With a title like that, you probably think I’m talking about a big boss in a video game. I’m actually thinking about fight scenes. This is something I’m known for in my work. I’ve done a LOT of research about fighting styles, martial arts, fencing, physics, etc.–for PEOPLE. I’m currently struggling my way through a fight scene with a critter. This is my third creature battle in DOTH, and every one has been like pulling teeth because I can’t use my fall back knowledge of person on person fighting. There’s a whole other aspect of sorting out how the fight will go.
- How does it move? A creature with wings will obviously move very differently from a creature on four feet. A monster with tentacles (imagine the thing outside the Mines of Moria) fights very differently from a creature of tooth and claw. You have to give some thought to how it moves, how it attacks before you can even START to envision the conversation that is a proper fight scene.
- What is its weakness? Every creature has a weakness. Some more than others. You need to know what they are and how your hero can exploit them to win the fight. The unanimous answer to how my heroes are going to beat the current creature has been “lop off its head”, which is all well and good but it’s not like the thing is going to just stand STILL for that. Knowing what the weakness is is only the first part–you have to know how you can get TO it.
- What are its defensive capabilities? Every creature fights differently. A porcupine has quills. A tiger has teeth and claws. An eagle has talons and a razor sharp beak made for tearing. You have to sort out how a creature attacks, how it would wound, what those wounds would look and feel like to your hero.

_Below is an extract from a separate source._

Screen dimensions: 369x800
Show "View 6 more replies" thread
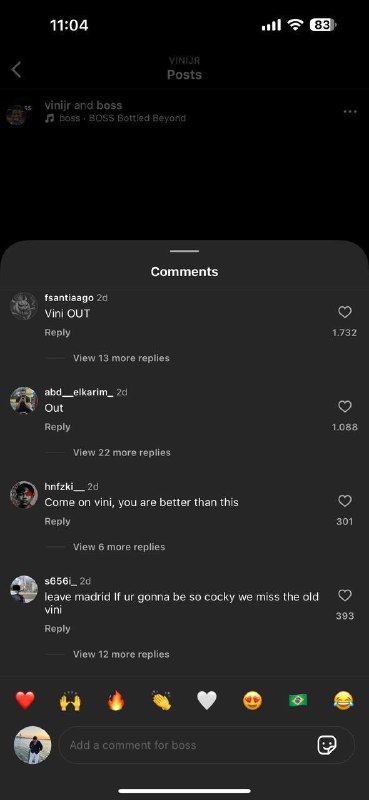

- Who started it? A creature that’s aggressive and on the offensive who attacks your hero is going to be very different from a creature that is attacking defensively because either hero has attacked it or at the very least stumbled upon its den. This is the kind of thing that will affect the tenor of the fight and how it might end (since you don’t always want or need to kill it–sometimes the goal is simply survival).
Just some food for thought in case you find yourself needing to write a battle royale between your hero and something of a less than humanoid nature.